▸ **Stated goal**
Put the rows starting with the line containing "Screen dimensions: 713x348" and going on through the line containing "Looking at the screenshot, I should (x=498, y=79)." into a JSON list of strings, one string per line, with blank lines left out.

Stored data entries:
* BEGIN *

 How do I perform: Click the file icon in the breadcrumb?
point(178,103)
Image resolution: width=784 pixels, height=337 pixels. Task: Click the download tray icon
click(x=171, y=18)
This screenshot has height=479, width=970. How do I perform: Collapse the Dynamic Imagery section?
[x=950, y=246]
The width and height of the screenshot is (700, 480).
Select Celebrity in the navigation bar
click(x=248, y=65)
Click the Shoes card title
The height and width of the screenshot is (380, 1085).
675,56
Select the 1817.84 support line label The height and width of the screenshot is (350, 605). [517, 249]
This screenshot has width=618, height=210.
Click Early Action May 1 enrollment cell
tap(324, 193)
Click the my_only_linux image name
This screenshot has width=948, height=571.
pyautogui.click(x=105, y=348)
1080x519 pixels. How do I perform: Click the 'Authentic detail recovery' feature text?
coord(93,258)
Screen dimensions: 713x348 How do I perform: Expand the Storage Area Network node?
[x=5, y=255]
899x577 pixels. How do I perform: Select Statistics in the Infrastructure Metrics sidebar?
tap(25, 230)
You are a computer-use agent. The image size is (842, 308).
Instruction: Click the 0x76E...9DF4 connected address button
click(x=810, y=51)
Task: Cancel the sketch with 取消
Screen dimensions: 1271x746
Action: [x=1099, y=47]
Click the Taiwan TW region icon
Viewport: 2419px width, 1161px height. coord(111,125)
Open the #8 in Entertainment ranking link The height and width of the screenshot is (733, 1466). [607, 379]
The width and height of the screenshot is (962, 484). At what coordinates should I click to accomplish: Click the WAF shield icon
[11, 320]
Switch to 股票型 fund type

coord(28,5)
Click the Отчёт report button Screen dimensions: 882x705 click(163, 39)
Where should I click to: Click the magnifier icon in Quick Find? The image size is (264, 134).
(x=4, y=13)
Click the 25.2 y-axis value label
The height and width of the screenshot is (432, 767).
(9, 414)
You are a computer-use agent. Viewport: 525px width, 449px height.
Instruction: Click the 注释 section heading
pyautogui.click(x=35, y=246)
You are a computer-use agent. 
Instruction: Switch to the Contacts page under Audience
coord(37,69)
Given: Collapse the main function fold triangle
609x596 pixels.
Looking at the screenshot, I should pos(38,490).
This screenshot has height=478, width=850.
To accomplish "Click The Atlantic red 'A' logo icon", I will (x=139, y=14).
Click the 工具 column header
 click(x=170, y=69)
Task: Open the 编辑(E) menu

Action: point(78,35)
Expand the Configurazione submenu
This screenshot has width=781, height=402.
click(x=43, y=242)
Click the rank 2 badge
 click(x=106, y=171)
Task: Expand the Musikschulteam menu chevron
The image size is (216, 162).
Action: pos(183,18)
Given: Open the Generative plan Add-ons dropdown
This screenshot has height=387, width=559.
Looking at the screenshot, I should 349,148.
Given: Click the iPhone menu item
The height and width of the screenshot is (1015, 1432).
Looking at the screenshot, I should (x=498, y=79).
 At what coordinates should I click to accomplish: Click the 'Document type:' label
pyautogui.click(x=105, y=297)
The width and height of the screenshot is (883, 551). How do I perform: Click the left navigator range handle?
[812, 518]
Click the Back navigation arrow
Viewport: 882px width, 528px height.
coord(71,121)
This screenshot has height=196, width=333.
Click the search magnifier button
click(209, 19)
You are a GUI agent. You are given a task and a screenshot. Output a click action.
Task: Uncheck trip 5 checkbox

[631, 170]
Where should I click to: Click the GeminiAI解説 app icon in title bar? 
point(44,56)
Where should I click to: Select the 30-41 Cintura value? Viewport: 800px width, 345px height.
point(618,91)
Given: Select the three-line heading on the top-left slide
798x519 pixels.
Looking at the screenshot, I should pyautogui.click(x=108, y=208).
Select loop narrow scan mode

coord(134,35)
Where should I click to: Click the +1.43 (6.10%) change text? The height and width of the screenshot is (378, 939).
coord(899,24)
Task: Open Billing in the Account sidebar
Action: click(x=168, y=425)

* END *

▸ **Solution to the exercise**
[
  "Screen dimensions: 713x348 How do I perform: Expand the Storage Area Network node?",
  "[x=5, y=255]",
  "899x577 pixels. How do I perform: Select Statistics in the Infrastructure Metrics sidebar?",
  "tap(25, 230)",
  "You are a computer-use agent. The image size is (842, 308).",
  "Instruction: Click the 0x76E...9DF4 connected address button",
  "click(x=810, y=51)",
  "Task: Cancel the sketch with 取消",
  "Screen dimensions: 1271x746",
  "Action: [x=1099, y=47]",
  "Click the Taiwan TW region icon",
  "Viewport: 2419px width, 1161px height. coord(111,125)",
  "Open the #8 in Entertainment ranking link The height and width of the screenshot is (733, 1466). [607, 379]",
  "The width and height of the screenshot is (962, 484). At what coordinates should I click to accomplish: Click the WAF shield icon",
  "[11, 320]",
  "Switch to 股票型 fund type",
  "coord(28,5)",
  "Click the Отчёт report button Screen dimensions: 882x705 click(163, 39)",
  "Where should I click to: Click the magnifier icon in Quick Find? The image size is (264, 134).",
  "(x=4, y=13)",
  "Click the 25.2 y-axis value label",
  "The height and width of the screenshot is (432, 767).",
  "(9, 414)",
  "You are a computer-use agent. Viewport: 525px width, 449px height.",
  "Instruction: Click the 注释 section heading",
  "pyautogui.click(x=35, y=246)",
  "You are a computer-use agent. ",
  "Instruction: Switch to the Contacts page under Audience",
  "coord(37,69)",
  "Given: Collapse the main function fold triangle",
  "609x596 pixels.",
  "Looking at the screenshot, I should pos(38,490).",
  "This screenshot has height=478, width=850.",
  "To accomplish \"Click The Atlantic red 'A' logo icon\", I will (x=139, y=14).",
  "Click the 工具 column header",
  " click(x=170, y=69)",
  "Task: Open the 编辑(E) menu",
  "Action: point(78,35)",
  "Expand the Configurazione submenu",
  "This screenshot has width=781, height=402.",
  "click(x=43, y=242)",
  "Click the rank 2 badge",
  " click(x=106, y=171)",
  "Task: Expand the Musikschulteam menu chevron",
  "The image size is (216, 162).",
  "Action: pos(183,18)",
  "Given: Open the Generative plan Add-ons dropdown",
  "This screenshot has height=387, width=559.",
  "Looking at the screenshot, I should 349,148.",
  "Given: Click the iPhone menu item",
  "The height and width of the screenshot is (1015, 1432).",
  "Looking at the screenshot, I should (x=498, y=79)."
]